The other day I wrote a
compelling and thorough hastily organized piece about the asinine coaching carousel in the NBA and how teams just keep pulling out old retreads. The Golden State Warriors bucked that trend by hiring ABC NBA analyst and former Indiana Pacers guard Mark Jackson as their new coach and the Detroit Pistons seemed to be on the right track to renovation by considering iconic franchise bad boy Bill Laimbeer for their vacant coaching gig.
But the Pistons are still mulling other options like former Indiana University
scumbag recruiter coach Kelvin Sampson and former Atlanta Hawks loser coach Mike Woodson. And now we can add to that list… Isiah Thomas.
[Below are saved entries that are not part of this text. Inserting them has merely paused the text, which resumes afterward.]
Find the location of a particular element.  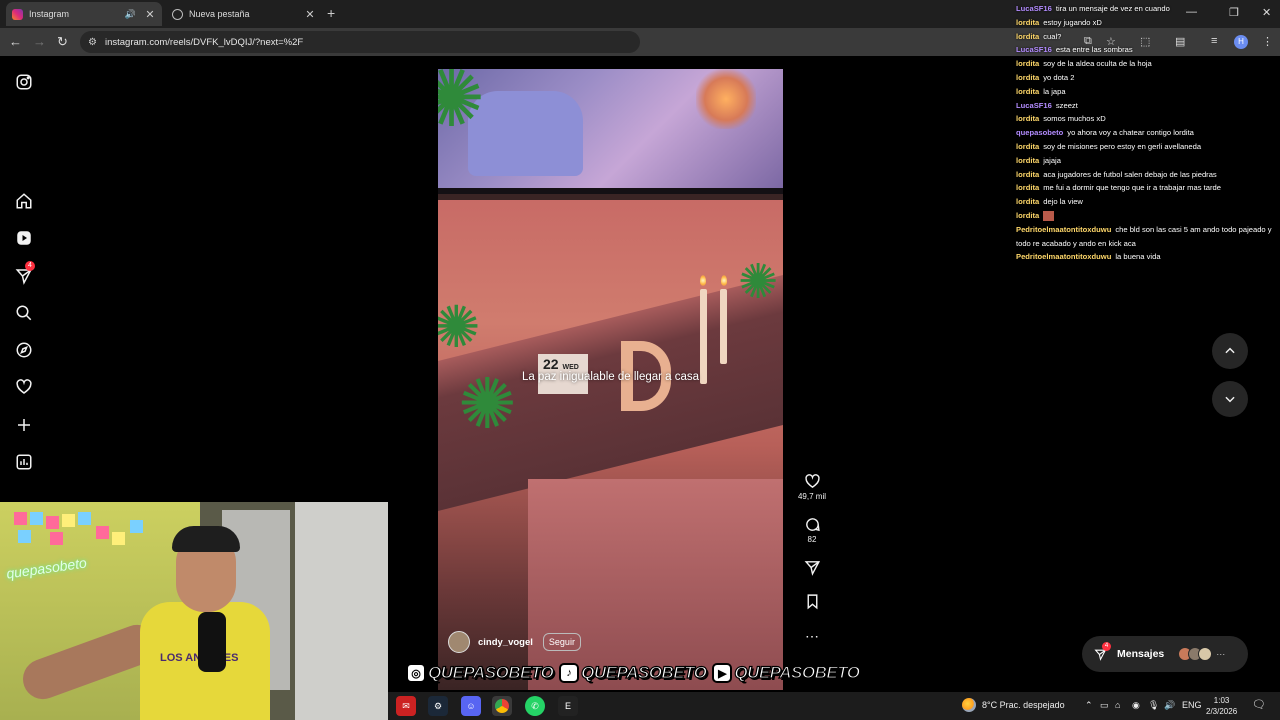

explore-icon is located at coordinates (24, 350).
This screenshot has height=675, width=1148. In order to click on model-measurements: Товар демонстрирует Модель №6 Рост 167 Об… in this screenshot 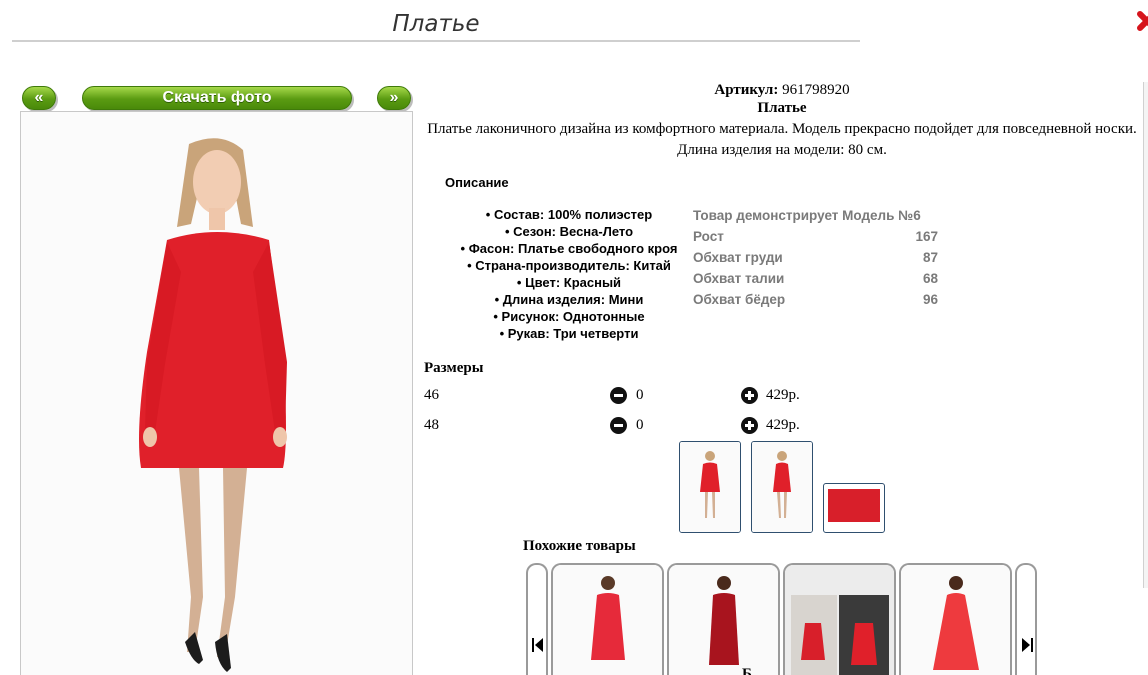, I will do `click(816, 260)`.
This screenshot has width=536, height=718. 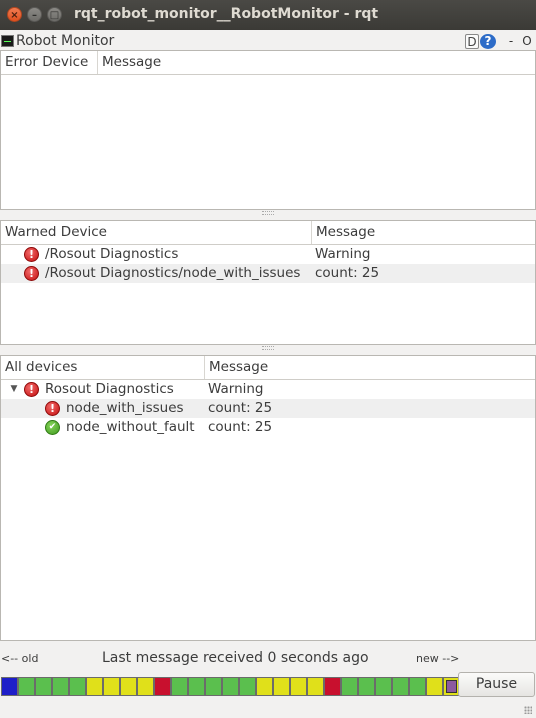 I want to click on tree-row: node_with_issues count: 25, so click(x=268, y=408).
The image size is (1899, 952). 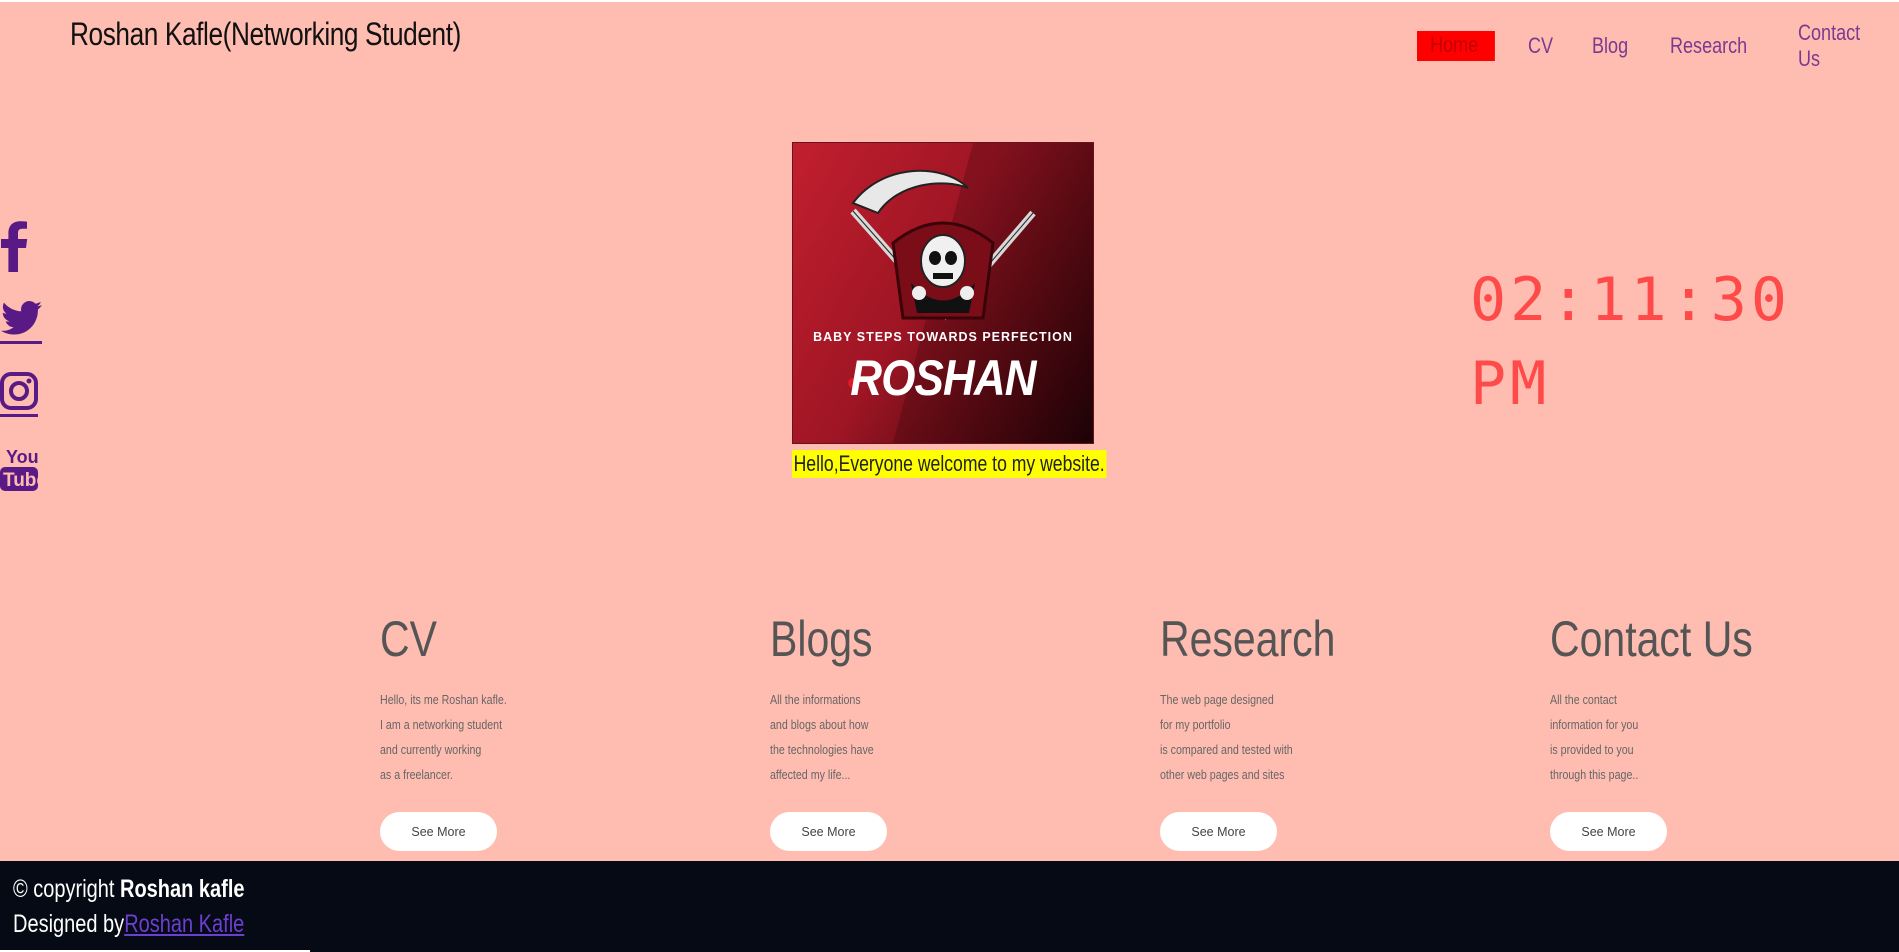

*slams head against desk, signs Eddy Curry to a 10-year deal*
Thomas served as the New York’s president in a controversial reign from 2003-2008 that left him among the most hated sports figures in recent New York history.
That is not the case, however, in Detroit, where Thomas led the Pistons to back-to-back championships in 1989 and 1990. Widely regarded as the greatest player in franchise history, the Hall of Famer could return to a club that has suffered through three straight losing seasons.
While Thomas’ performance in the Knicks’ front office left much to be desired, he has enjoyed success as a coach. He led the Indiana Pacers to three consecutive playoff appearances from 2000-2003 and helped develop Jermaine O’Neal, Jalen Rose and Ron Artest into stars. It’s that success with young players that has the Pistons intrigued, according to sources.
In 2002, Thomas led the Pacers to a 34-15 start and was the coach of the Eastern Conference in the All-Star Game. However, the Pacers finished poorly and were eliminated in the first round for the third straight year, leading to Thomas’ firing. (ESPN)
Sorry, I don’t typically like to block quote that much, but this information deserves attention. This article was written by ESPN’s Chris Broussard, who is considered to be an expert in some circles. So I find myself scratching my head at this key statement:
… and helped develop Jermaine O’Neal, Jalen Rose and Ron Artest into stars.
My apologies to the people at Oxford, who now have to tremendously alter the definition of “stars”. Best of luck, Pistons fans. I’m sure there are still some support groups in New York if you can make the trip.